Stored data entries

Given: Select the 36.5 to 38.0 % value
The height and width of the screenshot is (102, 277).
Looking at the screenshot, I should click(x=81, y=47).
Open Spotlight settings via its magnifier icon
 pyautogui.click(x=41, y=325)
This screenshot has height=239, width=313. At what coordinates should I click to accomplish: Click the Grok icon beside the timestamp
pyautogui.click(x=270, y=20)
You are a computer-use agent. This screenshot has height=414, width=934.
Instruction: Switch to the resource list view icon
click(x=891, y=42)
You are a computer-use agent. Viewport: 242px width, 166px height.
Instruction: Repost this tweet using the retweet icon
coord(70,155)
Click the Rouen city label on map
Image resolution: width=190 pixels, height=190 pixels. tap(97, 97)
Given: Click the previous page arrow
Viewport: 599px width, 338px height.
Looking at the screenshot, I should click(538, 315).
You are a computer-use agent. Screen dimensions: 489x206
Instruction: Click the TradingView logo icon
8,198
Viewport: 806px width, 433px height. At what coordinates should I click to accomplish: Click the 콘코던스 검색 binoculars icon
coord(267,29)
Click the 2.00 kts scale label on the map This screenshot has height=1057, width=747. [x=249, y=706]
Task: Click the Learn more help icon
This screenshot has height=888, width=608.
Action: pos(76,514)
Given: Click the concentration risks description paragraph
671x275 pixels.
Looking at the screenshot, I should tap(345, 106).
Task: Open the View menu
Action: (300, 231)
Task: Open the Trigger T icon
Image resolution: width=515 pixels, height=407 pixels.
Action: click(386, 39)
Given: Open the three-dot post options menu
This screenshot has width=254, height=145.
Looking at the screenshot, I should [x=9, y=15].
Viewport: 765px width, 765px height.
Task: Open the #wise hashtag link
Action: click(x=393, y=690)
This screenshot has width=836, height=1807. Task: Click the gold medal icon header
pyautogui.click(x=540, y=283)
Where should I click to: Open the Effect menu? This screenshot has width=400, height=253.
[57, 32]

:: PROBLEM TO SOLVE ::
Set out the entries once more, word for word.

:: RESULT FOR THIS EXERCISE ::
Given: Select the 36.5 to 38.0 % value
The height and width of the screenshot is (102, 277).
Looking at the screenshot, I should click(x=81, y=47).
Open Spotlight settings via its magnifier icon
 pyautogui.click(x=41, y=325)
This screenshot has height=239, width=313. At what coordinates should I click to accomplish: Click the Grok icon beside the timestamp
pyautogui.click(x=270, y=20)
You are a computer-use agent. This screenshot has height=414, width=934.
Instruction: Switch to the resource list view icon
click(x=891, y=42)
You are a computer-use agent. Viewport: 242px width, 166px height.
Instruction: Repost this tweet using the retweet icon
coord(70,155)
Click the Rouen city label on map
Image resolution: width=190 pixels, height=190 pixels. tap(97, 97)
Given: Click the previous page arrow
Viewport: 599px width, 338px height.
Looking at the screenshot, I should click(538, 315).
You are a computer-use agent. Screen dimensions: 489x206
Instruction: Click the TradingView logo icon
8,198
Viewport: 806px width, 433px height. At what coordinates should I click to accomplish: Click the 콘코던스 검색 binoculars icon
coord(267,29)
Click the 2.00 kts scale label on the map This screenshot has height=1057, width=747. [x=249, y=706]
Task: Click the Learn more help icon
This screenshot has height=888, width=608.
Action: pos(76,514)
Given: Click the concentration risks description paragraph
671x275 pixels.
Looking at the screenshot, I should tap(345, 106).
Task: Open the View menu
Action: (300, 231)
Task: Open the Trigger T icon
Image resolution: width=515 pixels, height=407 pixels.
Action: click(386, 39)
Given: Open the three-dot post options menu
This screenshot has width=254, height=145.
Looking at the screenshot, I should [x=9, y=15].
Viewport: 765px width, 765px height.
Task: Open the #wise hashtag link
Action: click(x=393, y=690)
This screenshot has width=836, height=1807. Task: Click the gold medal icon header
pyautogui.click(x=540, y=283)
Where should I click to: Open the Effect menu? This screenshot has width=400, height=253.
[57, 32]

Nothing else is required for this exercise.